===== Recorded data =====
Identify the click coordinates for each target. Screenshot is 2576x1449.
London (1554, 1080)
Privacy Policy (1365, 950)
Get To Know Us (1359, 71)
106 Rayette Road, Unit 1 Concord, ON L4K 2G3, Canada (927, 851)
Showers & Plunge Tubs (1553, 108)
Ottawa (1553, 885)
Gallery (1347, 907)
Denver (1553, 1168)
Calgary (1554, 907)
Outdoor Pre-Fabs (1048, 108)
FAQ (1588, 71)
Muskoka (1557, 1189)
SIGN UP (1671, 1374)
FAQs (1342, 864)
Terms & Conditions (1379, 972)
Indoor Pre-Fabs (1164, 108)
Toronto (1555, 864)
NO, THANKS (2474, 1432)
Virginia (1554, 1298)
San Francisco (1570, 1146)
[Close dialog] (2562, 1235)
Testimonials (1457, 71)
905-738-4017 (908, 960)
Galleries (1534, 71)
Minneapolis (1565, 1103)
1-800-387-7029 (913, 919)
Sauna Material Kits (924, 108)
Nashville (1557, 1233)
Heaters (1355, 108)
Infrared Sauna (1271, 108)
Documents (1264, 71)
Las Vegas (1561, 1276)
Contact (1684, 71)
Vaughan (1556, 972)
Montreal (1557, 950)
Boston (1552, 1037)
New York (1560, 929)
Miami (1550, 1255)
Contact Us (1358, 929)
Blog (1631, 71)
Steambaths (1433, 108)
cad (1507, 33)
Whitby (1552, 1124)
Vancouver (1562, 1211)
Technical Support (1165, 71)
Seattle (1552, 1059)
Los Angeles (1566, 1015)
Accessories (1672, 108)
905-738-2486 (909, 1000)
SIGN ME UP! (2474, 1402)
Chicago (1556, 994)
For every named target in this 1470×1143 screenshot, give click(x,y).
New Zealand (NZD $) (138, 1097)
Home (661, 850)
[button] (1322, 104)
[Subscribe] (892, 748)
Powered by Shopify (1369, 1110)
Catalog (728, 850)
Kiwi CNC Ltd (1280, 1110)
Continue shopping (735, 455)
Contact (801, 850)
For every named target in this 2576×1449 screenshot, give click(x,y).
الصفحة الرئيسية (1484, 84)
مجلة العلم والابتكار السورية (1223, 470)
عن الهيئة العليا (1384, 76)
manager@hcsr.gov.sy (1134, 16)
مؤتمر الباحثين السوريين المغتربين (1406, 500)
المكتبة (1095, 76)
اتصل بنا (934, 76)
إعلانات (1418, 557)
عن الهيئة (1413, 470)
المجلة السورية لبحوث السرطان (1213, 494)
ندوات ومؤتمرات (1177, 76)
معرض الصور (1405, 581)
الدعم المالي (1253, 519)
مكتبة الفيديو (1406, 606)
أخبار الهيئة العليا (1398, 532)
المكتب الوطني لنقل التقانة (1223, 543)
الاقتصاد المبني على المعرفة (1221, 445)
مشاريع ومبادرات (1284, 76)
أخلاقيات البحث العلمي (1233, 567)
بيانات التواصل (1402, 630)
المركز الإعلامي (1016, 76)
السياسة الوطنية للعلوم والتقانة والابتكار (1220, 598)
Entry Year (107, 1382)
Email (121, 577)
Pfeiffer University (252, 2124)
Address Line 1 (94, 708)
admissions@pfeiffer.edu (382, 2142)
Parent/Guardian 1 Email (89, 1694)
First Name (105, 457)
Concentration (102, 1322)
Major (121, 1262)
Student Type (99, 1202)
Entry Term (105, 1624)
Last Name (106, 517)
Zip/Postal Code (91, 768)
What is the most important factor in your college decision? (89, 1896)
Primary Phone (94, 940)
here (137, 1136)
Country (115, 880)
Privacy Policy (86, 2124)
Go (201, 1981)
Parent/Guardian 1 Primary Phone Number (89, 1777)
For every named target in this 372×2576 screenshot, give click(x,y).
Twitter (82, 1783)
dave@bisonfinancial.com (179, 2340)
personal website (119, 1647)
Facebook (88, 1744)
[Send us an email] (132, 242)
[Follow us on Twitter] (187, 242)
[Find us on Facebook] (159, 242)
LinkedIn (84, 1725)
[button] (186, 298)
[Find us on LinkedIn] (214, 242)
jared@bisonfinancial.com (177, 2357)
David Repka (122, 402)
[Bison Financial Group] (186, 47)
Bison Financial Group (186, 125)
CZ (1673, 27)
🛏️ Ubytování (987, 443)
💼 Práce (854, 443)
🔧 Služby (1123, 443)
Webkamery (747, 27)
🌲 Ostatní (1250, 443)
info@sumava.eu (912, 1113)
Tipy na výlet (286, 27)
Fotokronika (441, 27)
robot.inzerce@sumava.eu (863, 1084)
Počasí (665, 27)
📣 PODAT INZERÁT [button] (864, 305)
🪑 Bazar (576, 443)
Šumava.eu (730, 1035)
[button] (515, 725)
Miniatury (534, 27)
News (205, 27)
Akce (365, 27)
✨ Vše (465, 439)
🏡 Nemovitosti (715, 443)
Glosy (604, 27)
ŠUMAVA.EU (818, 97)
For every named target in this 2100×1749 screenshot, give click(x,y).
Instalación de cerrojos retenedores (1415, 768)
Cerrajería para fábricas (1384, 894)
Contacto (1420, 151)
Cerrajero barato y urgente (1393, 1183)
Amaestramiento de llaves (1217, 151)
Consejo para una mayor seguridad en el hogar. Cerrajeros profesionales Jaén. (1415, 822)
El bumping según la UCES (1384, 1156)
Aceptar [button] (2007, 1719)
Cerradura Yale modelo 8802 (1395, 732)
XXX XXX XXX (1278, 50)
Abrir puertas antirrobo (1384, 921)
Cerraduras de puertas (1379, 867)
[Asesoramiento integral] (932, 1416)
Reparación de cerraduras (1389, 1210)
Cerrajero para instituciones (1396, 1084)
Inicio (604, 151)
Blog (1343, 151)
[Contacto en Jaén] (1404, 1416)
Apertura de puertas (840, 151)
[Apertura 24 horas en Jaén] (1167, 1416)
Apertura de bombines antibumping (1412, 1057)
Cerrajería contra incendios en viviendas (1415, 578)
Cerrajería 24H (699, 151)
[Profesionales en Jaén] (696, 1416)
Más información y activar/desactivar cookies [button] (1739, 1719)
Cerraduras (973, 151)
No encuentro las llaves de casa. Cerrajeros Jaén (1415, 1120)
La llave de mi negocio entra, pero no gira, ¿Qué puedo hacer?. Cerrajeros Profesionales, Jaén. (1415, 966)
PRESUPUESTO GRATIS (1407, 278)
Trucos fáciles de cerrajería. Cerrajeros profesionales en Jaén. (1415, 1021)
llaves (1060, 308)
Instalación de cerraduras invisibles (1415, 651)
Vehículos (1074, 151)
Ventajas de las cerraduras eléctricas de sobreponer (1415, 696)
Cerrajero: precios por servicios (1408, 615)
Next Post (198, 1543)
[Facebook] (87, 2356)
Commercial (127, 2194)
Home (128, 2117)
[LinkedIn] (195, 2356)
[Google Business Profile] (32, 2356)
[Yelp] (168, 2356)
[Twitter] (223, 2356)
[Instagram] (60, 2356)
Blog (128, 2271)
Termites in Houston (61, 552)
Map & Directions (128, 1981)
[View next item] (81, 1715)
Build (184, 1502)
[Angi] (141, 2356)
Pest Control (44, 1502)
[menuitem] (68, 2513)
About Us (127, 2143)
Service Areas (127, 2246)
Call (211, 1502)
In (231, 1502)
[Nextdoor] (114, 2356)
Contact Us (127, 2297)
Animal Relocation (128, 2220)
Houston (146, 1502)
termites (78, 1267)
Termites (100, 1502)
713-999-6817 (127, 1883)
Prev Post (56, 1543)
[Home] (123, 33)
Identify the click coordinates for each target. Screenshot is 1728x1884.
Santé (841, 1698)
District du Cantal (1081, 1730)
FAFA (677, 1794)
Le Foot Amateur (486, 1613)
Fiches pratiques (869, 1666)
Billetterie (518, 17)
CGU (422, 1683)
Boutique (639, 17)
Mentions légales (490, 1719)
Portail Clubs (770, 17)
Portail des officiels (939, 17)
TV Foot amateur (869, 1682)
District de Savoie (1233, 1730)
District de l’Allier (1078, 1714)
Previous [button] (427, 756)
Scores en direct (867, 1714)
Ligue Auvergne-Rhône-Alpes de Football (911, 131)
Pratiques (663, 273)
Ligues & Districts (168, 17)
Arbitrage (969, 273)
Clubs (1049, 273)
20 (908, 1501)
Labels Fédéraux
=====
■ Exercise aim
Which lines run from the one containing "CGU (422, 1683)" to the end of the entries above? Print them exactly, both ends included, and nothing else.

■ Reply to the exercise
CGU (422, 1683)
Boutique (639, 17)
Mentions légales (490, 1719)
Portail Clubs (770, 17)
Portail des officiels (939, 17)
TV Foot amateur (869, 1682)
District de Savoie (1233, 1730)
District de l’Allier (1078, 1714)
Previous [button] (427, 756)
Scores en direct (867, 1714)
Ligue Auvergne-Rhône-Alpes de Football (911, 131)
Pratiques (663, 273)
Ligues & Districts (168, 17)
Arbitrage (969, 273)
Clubs (1049, 273)
20 (908, 1501)
Labels Fédéraux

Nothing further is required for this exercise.